Answer these questions from the text about "Trivoya Gold":
1. According to King Magnus, what must Trivoya do to become an independent nation?
2. What happens to the dead on Trivoya because of the cold?
3. Who plays Torbjorn Bjornsen?

Selected text -
=======

Here is a small summary to bring clarity to all that “Trivoya Gold” encompasses:
Trivoya is a small island under Norwegian reign. Princess Ulrika (of Trivoya) does not like this fact AT ALL and discusses the idea of making Trivoya an “independent nation” with Norway’s king. King Magnus (of Norway) tells her that this could be arranged if Trivoya beats Norway in the sport of curling at the next Winter Olympics. Here’s a small (but important) fact about Trivoya: it is COLD.
It is so cold that the dead do not decompose on the island. Most of the sick and elderly are shipped off to Oslo to die & be buried. Trivoyans do not like this aspect of Norwegian rule, so they support Princess Ulrika’s idea of curling their way to independence. Torbjorn Bjornsen is a retired curling Olympian, who is recruited to lead the Trivoyan team to victory. With the help of fellow curlers (Dagmar Wolff, Lisbet Vinter, & Oddvar Ellefson), the Trivoyan team heads to the Winter Olympics. Will they win the coveted gold medals? Will they beat Norway at their own game? This musical extravaganza answers all these questions and more!
I play Torbjorn Bjornsen’s wife, Ingrid. I have had a blast playing off of my “stage” husband Torbjorn Bjornsen (Ethan May) and “stage” daughter Sigrid Bjornsen (Miranda Cole). Finding ways to connect with cast members outside of rehearsal has been an interesting challenge! I feel that we’ve bonded as a family through late-night FaceTime chats & game nights. “A curling team is a family,” and I am happy to be a part of the best virtual family that I could ask for in a pandemic.
Virtual theatre has had its fair share of ups & downs. Working through a computer screen has been very enlightening to how I personally approach my craft. I have learned (the hard way) that I am an actor that likes to use touch & human contact in scenes to fully connect with my partners & the audience. Because of the pandemic, I have had to use different “acting tools”’ to find this same chemistry with scene partners & convey what my character is truly thinking or feeling. This has allowed me to explore several aspects of my art that I might’ve never even considered through in-person theatre training.

=======

Available data -
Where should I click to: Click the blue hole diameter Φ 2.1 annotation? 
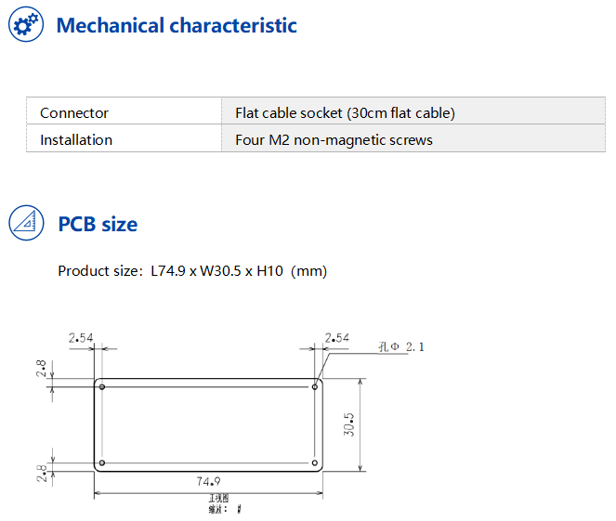[401, 346]
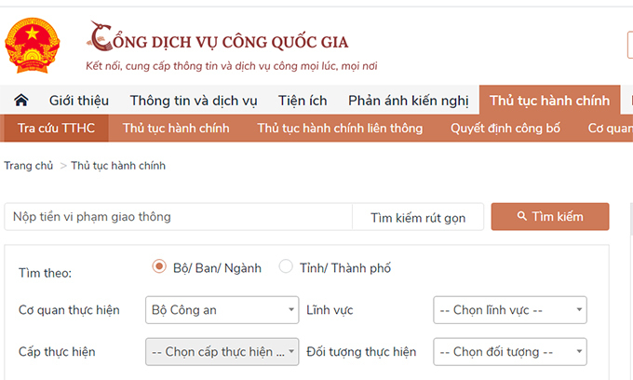Expand the Chọn lĩnh vực dropdown
The width and height of the screenshot is (633, 380).
(x=510, y=309)
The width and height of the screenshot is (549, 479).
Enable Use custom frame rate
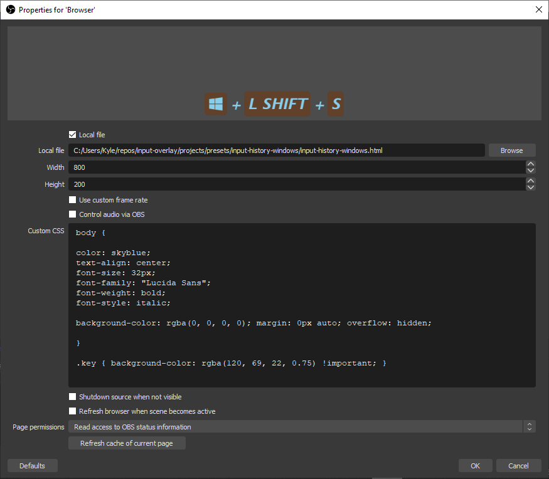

=======

Solution to this task -
1. Trivoya must beat Norway in curling at the next Winter Olympics.
2. They do not decompose.
3. Ethan May.